Cast: Dirk Bogarde, Sylvia Syms, Dennis Price, Anthony Nicholls, Peter Copley, Norman Bird, Peter McEnery, Donald Churchill, Derren Nesbitt, John Barrie. Screenplay: Janet Green, John McCormick. Cinematography: Otto Heller. Art direction: Alex Vetchinsky. Film editing: John D. Guthridge. Music: Philip Green. 

Saturday, February 24, 2018

Kind Hearts and Coronets (Robert Hamer, 1949)
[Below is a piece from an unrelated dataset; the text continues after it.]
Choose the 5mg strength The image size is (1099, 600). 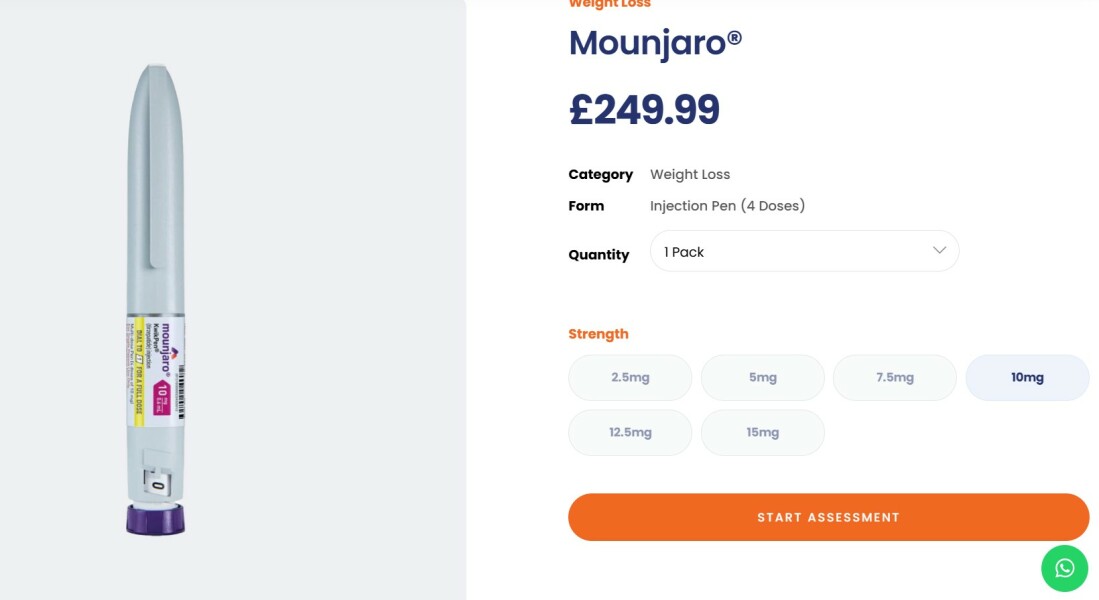(762, 377)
Dennis Price and Joan Greenwood in Kind Hearts and Coronets
Louis D'Ascoyne Mazzini: Dennis Price
Edith D'Ascoyne: Valerie Hobson
Sibella: Joan Greenwood
Ethelred, Lord Ascoyne/Rev. Lord Henry/ Gen. Lord Rufus/Admiral Lord Horatio/Young Ascoyne/Young Henry/Lady Agatha D'Ascoyne: Alec Guinness
Louis's Mother: Audrey Fildes
The Hangman: Miles Malleson
The Prison Governor: Clive Morton
Lionel: John Penrose
Lord High Steward: Hugh Griffith

Director: Robert Hamer
Screenplay: Robert Hamer, John Dighton
Based on a novel by Roy Horniman
Cinematography: Douglas Slocombe
Art direction: William Kellner
Film editing: Peter Tanner
Costume design: Anthony Mendleson
Music: Ernest Irving

Kind Hearts and Coronets is best known for Alec Guinness's tour de force as the entire D'Ascoyne family, but that's hardly the greatest of pleasures the film affords. Dennis Price's performance as the suavely lethal Louis is as much a demonstration of how to act sophisticated comedy as one could wish, and who can resist Joan Greenwood as Sibella, especially in hats that seem to contain an entire florist's shop? It evokes her definitive Gwendolen Fairfax in Anthony Asquith's 1952 filming of The Importance of Being Earnest. In fact, Oscar Wilde's play is the essential background reference for Robert Hamer's screenplay -- it apparently also influenced the novel on which the film is based -- and you hear Wilde's voice in such lines as Mazzini's "It is so difficult to make a neat job of killing people with whom one is not on friendly terms." Hamer's staging also provides the necessary distancing from Mazzini's murders, as in the scene in which he offs Young Henry D'Ascoyne: While Mazzini is taking tea with Edith in the garden we hear a whump that neither character acknowledges as Henry's darkroom explodes with him in it. Then smoke begins to arise beyond the garden wall, and Mazzini comments that someone must be burning leaves. Not this time of year, Edith replies, and Mazzini rushes off to "investigate" what he knows has happened. Kind Hearts and Coronets seems to me the best of all the classic British comedies of the late 1940s and the 1950s.